José Alfredo Peñaloza
- Full name: José Alfredo Peñaloza Soto
- Born: March 29, 1974 (age 51) Mexico City, Mexico

Domestic
- Years: League / Role
- 2001–: FEMEXFUT / Referee

International
- Years: League / Role
- 2010–: FIFA-listed / Referee

= José Alfredo Peñaloza =

Mexican football referee

José Alfredo Peñaloza Soto (born March 29, 1974, in Mexico City, Mexico) is a Mexican football referee. He has been a football professional referee since 2001.

==Refereeing debut==
On January 12, 2003, Peñaloza made his debut as a referee in the Primera "A" match between Cihuatlan vs. Correcaminos U.A.T. in Round 1 of Torneo Verano 2003.

Primera "A"
- 12-1-03: Cihuatlan 1 - 2 Correcaminos U.A.T.

On August 4, 2007, Peñaloza made his debut in the Mexican Primera Division as match referee in torneo apertura 2007 in a match between Monarcas Morelia and Tiburones Rojos de Veracruz played at Estadio Morelos in Morelia. The result was a draw.

Mexican 1st Division
- 4-8-07: Morelia 1 - 1 Veracruz

==FIFA accreditation==
In 2010, Peñaloza and Ricardo Arellano were international football referees as part of the 20-member football officiating crew by representing Mexico in FIFA. Every officials uniform has a FIFA FAIR PLAY patch located on the left-side sleeve of its uniform meaning in the fairness of soccer throughout Mexico and rest of the world.

==Career in domestic leagues==
Peñaloza has refereed more than 100 matches which ranks him 11th on the all-time match refereeing list.
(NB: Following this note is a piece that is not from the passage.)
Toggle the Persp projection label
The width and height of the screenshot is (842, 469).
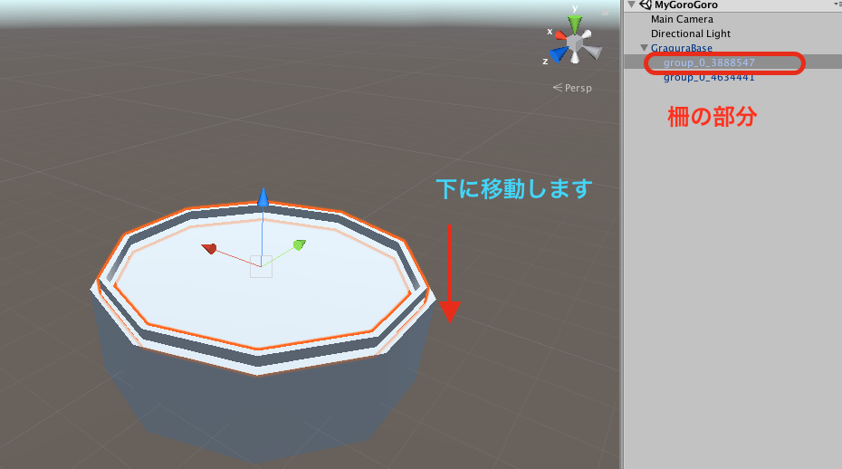pyautogui.click(x=576, y=89)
Benito Archundia Tellez is at the top of the list with over 500 matches in Mexican Football Federation history.

Mexican 1st Division
- 2007/2008 season: 9 matches
- 2008/2009 season: 24 matches (including: 2 quarter-finals 1st leg; semi-final 1st leg)
- 2009/2010 season: 24 matches (including: 2 quarter-finals 2nd leg; semi-final 1st leg)
- 2010/2011 season: 15 matches
- 2011/2012 season: 18 matches (including: 1 quarter-final 1st leg)

Liga MX
- 2012/2013 season: 18 matches (including: 1 quarter-final 1st leg)
Mexican Primera A
- 2002-03 season: 4 matches
- 2003-04 season: 8 matches
- 2004-05 season: 19 matches
- 2005-06 season: 16 matches
- 2006-07 season: 13 matches
- 2007-08 season: 8 matches
- 2008-09 season: 1 Match

 Fuerzas Basicas Sub-15
- 2010-11 season: 3 matches
- 2011-12 season: 1 Match
Overall match officiating in FEMEXFUT: 181 matches officiating

==Officialing in international tournaments==
Peñaloza has made history to refereed the first int'l soccer tournament since FIFA issues the match official license in late 2009, he represents CONCACAF as part of six soccer confederations.

CONCACAF Champions League
- 31-3-10: UNAM 1 - 0 Cruz Azul (semi-final) (1st leg)
- 28-3-12: Monterrey 3 - 0 UNAM Pumas (semi-final) (1st leg)
- 23-8-12: LA Galaxy 5 - 2 Metapan (group stage)
- 28-8-13: Heredia 1 - 0 San Jose Earthquakes (group stage)

World Cup Qualifying 2014 - Concacaf
- 11-10-11: Guatemala 3 - 1 Belize (2nd Round)

CONCACAF U-20 Championship Puebla 2013
- 18-2-13: Cuba U20 2 - 1 Canada U20
- 22-2-13: United States U20 1 - 0 Costa Rica U20
- 26-2-13: Cuba U20 2 - 1 Costa Rica U20

Toulon Tournament 2014
- 22-5-14: England U-20 3 - 0 Qatar U-20 (group B)
- 26-5-14: Colombia U-20 0 - 1 South Korea U-20 (group B)

==Accomplishments==
Peñaloza has been the fourth official in the Torneo final twice occurring in the second leg, once in Torneo Clasura 2009 final between Pumas UNAM and Tuzos Pachuca and in the Torneo Bicentenario 2010 final between Club Deportivo Toluca and Santos Laguna before the 2010 FIFA World Cup takes place in South Africa. Same role as fourth official in the 2011 & 2012 Copa Santander Libertadores throughout the tournament. Penaloza has reach 300 games officiating in his outstanding career, currently ranked 7th on the all-time officiating list.